Text
☆ ☆ ☆ ☆ ☆ ☆ ☆

The Browns had a second daughter, Natalie, several years later, also through IVF. In May 1999, Natalie became the first IVF baby to give birth to a child of her own. The child’s conception was natural, easing some concerns that female IVF babies would be unable to get pregnant naturally. In December 2006, Louise Brown, the original "test tube baby," gave birth to a boy, Cameron John Mullinder, who also was conceived naturally.
Today, IVF is considered a mainstream medical treatment for infertility. Hundreds of thousands of children around the world have been conceived through the procedure, in some cases with donor eggs and sperm.”
Ray primed and painted the cedar fascia board, and some other wooden places around here.
While he was doing that, I put this recipe together. I have been trying to use my crock-pot more, as it does not cook food to high heat, which can destroy the nutrients. Some ground buffalo was defrosted, and I just fancied meat loaf. I found this unusual recipe and tried it out:
An easy crockpot meatloaf recipe, made lighter with shredded cabbage and extra lean ground beef.
- 1 pound extra lean ground meat or ground turkey
- 2 cups shredded cabbage
- 1 medium green bell pepper, finely chopped
- 1 teaspoon salt
- 1/4 teaspoon garlic powder
- 1/4 teaspoon celery seed
- 1 tablespoon dried minced onion
- 1 egg, beaten
First, make foil "handles." Fold a 30-inch long piece of foil in half lengthwise. Place in bottom of a slow cooker with both ends hanging over top edge of cooker. The foil strip will make it much easier to remove the meatloaf when it's done.

☆ ☆ ☆ ☆ ☆ ☆ ☆

Data
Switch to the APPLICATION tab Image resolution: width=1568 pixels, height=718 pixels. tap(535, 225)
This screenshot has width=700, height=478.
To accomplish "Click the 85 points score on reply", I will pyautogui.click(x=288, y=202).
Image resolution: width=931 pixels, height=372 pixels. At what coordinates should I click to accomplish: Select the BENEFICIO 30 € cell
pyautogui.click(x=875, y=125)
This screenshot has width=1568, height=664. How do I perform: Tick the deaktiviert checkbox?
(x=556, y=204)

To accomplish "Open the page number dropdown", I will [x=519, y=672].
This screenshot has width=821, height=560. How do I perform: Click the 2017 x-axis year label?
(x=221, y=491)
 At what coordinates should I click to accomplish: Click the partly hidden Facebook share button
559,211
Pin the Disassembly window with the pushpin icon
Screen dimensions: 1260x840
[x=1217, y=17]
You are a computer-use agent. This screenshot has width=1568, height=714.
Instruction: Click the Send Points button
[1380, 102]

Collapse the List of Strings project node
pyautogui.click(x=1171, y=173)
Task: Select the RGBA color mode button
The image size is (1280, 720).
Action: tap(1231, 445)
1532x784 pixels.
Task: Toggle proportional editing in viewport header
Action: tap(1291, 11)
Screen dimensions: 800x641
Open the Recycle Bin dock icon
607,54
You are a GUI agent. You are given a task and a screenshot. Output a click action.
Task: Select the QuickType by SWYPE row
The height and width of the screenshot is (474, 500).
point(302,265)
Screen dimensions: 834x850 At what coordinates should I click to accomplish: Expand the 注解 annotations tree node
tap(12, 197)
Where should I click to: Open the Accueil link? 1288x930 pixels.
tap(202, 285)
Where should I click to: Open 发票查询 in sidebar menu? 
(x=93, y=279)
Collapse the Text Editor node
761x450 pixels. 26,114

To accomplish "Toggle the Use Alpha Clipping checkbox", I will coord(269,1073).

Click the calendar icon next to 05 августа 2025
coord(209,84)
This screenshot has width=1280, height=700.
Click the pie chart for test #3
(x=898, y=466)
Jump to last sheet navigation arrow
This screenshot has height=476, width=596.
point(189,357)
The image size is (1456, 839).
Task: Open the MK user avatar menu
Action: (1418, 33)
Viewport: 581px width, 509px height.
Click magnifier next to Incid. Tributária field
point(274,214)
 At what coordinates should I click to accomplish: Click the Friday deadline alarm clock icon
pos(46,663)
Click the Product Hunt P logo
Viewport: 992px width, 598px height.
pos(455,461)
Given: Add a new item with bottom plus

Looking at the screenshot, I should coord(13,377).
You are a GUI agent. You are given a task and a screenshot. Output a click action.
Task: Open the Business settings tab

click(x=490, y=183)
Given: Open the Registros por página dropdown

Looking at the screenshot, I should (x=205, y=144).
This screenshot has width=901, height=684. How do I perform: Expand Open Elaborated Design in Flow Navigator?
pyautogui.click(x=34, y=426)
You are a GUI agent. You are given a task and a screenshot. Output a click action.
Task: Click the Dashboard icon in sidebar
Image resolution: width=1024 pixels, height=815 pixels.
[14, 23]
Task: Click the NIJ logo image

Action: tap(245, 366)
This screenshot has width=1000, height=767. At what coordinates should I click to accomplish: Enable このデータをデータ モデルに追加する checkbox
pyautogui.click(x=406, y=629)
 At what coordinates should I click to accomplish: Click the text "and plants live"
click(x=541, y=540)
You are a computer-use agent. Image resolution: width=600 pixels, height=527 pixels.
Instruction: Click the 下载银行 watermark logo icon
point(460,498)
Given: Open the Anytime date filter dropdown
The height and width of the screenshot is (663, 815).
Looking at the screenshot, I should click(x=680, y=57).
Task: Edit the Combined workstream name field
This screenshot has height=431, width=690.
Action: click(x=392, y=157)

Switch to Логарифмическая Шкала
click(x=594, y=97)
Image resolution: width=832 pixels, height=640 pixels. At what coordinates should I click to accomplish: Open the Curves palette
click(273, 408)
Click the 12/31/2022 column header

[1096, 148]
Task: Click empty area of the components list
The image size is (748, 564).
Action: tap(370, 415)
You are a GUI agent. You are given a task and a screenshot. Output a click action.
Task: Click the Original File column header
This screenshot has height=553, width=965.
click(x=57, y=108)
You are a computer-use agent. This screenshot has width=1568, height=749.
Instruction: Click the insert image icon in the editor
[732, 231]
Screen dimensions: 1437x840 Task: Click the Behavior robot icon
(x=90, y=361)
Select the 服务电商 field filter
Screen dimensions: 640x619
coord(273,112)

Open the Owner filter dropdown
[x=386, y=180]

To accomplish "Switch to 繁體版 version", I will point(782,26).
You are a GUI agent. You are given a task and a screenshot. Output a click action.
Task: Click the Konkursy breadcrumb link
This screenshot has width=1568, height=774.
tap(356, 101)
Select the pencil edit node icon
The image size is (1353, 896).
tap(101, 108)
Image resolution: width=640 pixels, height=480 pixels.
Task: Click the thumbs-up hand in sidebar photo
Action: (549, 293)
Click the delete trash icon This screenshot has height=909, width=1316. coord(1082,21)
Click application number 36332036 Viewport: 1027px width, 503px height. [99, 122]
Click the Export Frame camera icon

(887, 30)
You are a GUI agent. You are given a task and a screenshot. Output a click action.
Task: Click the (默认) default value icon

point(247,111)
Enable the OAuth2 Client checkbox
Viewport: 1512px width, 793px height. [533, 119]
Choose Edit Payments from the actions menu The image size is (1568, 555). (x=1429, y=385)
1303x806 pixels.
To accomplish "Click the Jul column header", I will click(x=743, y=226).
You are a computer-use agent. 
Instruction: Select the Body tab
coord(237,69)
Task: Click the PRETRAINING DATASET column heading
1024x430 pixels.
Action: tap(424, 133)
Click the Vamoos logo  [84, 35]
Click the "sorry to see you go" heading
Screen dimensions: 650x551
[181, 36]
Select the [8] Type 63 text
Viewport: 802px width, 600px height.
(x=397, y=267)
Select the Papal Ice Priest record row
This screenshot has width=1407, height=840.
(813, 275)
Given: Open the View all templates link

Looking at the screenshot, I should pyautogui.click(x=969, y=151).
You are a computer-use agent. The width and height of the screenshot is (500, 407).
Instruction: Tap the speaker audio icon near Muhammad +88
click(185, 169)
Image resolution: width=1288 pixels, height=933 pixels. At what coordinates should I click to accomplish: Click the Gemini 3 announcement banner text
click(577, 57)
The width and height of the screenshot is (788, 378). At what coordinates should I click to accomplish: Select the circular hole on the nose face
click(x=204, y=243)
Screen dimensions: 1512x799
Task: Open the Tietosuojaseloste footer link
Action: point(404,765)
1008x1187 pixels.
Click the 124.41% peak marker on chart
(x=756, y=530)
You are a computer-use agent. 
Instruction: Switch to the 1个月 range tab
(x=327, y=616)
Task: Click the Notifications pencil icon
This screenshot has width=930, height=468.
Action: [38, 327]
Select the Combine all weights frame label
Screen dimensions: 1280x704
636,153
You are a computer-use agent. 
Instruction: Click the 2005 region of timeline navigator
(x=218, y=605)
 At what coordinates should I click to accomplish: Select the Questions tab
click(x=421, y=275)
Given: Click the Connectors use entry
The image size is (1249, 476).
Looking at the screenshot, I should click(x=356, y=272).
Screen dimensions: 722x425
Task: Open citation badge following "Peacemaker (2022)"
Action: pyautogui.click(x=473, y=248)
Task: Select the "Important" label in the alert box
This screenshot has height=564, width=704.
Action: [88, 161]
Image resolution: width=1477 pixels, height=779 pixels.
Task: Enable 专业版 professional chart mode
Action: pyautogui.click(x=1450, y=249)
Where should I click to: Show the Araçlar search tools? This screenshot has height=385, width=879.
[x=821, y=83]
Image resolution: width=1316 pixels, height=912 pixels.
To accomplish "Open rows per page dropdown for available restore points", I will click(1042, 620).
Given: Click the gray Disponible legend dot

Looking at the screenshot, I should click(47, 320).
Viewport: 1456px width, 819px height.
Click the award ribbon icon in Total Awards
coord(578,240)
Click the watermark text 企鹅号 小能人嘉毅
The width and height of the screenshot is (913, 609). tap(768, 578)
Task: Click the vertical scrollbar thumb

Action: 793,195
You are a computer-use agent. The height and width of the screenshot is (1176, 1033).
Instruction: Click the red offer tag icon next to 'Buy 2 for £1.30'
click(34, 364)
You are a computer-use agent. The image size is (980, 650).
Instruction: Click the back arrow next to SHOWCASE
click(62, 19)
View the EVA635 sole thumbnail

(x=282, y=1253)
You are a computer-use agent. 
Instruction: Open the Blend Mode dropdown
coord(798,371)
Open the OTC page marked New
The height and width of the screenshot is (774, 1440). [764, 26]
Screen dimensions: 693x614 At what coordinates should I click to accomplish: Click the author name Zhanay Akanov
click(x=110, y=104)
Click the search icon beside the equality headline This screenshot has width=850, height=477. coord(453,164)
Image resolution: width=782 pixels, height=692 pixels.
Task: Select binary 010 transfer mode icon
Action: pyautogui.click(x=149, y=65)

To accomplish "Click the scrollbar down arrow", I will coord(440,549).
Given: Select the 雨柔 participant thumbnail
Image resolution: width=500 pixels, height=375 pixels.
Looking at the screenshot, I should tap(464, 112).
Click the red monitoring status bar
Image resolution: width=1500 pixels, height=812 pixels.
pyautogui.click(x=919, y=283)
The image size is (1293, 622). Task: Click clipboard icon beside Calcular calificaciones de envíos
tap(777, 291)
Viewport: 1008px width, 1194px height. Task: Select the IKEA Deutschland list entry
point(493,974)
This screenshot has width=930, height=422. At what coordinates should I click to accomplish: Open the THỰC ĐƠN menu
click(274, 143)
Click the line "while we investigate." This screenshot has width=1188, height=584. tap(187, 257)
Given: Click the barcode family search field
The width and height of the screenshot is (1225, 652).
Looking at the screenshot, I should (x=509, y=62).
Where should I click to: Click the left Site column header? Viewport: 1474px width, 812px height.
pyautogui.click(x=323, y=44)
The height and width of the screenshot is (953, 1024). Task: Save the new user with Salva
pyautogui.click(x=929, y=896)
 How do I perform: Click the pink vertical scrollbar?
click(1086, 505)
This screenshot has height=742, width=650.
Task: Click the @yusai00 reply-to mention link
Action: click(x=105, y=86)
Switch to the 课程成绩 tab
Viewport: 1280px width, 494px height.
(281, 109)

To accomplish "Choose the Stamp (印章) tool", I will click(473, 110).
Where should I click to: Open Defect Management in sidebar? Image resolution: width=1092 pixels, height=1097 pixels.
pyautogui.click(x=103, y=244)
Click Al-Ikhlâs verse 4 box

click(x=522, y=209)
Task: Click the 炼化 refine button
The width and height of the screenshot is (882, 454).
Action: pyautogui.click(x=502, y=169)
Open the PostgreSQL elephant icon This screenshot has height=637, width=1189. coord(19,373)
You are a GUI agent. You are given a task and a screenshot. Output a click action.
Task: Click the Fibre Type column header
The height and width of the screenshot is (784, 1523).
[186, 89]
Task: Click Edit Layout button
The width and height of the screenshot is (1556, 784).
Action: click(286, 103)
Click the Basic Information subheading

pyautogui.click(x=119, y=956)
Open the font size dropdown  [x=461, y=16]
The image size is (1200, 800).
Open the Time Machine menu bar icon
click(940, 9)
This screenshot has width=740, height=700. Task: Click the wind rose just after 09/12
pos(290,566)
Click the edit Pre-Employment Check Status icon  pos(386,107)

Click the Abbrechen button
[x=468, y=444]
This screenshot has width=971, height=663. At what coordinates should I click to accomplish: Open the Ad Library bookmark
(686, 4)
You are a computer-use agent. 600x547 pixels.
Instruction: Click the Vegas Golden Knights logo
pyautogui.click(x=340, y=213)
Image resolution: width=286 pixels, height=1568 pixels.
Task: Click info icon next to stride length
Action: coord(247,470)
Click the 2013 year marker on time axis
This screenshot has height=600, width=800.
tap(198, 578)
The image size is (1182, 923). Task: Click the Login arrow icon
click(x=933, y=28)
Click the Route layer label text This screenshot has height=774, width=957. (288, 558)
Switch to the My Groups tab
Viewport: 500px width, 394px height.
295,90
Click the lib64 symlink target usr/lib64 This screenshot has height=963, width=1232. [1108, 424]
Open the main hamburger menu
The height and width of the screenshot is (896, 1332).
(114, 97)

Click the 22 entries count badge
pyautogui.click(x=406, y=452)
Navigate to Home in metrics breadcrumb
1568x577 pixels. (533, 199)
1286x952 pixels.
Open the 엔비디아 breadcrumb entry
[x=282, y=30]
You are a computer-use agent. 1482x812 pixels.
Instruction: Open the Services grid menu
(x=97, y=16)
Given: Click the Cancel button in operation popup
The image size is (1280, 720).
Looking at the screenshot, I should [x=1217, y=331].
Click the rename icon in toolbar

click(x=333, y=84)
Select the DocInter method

☆ ☆ ☆ ☆ ☆ ☆ ☆

Copy the stretch of the text from "Ray primed and" through "lean ground beef.", changing "ground buffalo" to "ground bison".

Task result
Ray primed and painted the cedar fascia board, and some other wooden places around here.
While he was doing that, I put this recipe together. I have been trying to use my crock-pot more, as it does not cook food to high heat, which can destroy the nutrients. Some ground bison was defrosted, and I just fancied meat loaf. I found this unusual recipe and tried it out:
An easy crockpot meatloaf recipe, made lighter with shredded cabbage and extra lean ground beef.